### TASK GOAL
Quote only the lines from the top of the listing below down to and including the line with "Select the Magic Wand tool".
'''
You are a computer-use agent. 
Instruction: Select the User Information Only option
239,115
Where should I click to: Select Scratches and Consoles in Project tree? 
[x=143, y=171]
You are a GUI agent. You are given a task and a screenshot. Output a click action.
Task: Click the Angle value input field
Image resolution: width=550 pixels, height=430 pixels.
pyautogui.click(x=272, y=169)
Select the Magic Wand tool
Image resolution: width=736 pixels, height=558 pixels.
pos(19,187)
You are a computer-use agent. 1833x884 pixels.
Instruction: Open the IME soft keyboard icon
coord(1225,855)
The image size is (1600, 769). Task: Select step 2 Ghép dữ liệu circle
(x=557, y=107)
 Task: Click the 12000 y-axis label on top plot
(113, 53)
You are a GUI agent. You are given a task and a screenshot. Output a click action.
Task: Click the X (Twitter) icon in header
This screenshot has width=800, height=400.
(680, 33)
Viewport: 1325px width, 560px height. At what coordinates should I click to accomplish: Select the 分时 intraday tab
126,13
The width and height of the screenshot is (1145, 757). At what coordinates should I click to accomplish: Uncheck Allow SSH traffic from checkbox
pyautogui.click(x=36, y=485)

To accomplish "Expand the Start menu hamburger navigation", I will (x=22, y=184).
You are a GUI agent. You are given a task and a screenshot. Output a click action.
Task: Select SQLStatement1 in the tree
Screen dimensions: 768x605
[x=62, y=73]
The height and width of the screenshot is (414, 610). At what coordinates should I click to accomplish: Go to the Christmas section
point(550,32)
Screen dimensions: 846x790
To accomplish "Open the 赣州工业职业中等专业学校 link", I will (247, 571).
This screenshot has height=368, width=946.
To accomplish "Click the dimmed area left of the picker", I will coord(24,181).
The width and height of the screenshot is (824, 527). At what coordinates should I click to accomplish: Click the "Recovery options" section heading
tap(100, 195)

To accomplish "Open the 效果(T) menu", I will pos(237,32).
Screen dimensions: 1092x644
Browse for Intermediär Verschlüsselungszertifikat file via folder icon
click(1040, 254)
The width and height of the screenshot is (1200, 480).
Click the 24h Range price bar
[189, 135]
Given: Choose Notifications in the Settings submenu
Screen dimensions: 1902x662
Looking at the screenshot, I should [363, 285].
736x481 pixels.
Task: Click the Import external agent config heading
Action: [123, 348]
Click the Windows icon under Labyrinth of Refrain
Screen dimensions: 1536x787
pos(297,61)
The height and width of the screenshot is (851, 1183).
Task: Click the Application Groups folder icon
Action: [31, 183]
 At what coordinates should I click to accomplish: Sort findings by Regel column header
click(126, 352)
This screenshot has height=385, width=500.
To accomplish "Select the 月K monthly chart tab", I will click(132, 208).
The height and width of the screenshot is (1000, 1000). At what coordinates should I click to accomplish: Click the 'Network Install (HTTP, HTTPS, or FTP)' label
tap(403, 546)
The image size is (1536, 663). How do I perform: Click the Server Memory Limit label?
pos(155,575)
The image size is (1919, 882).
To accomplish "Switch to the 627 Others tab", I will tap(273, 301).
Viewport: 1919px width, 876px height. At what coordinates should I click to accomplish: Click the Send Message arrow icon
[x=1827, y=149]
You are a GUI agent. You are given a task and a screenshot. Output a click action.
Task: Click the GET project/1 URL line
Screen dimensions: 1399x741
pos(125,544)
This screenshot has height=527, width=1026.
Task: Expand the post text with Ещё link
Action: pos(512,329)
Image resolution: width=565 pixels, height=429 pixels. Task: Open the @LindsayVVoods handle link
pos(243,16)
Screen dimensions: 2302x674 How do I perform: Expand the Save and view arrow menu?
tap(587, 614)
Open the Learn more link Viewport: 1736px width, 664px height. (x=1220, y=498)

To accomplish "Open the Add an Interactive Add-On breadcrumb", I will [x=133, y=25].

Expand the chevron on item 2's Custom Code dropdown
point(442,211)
'''
### EXERCISE ANSWER
You are a computer-use agent. 
Instruction: Select the User Information Only option
239,115
Where should I click to: Select Scratches and Consoles in Project tree? 
[x=143, y=171]
You are a GUI agent. You are given a task and a screenshot. Output a click action.
Task: Click the Angle value input field
Image resolution: width=550 pixels, height=430 pixels.
pyautogui.click(x=272, y=169)
Select the Magic Wand tool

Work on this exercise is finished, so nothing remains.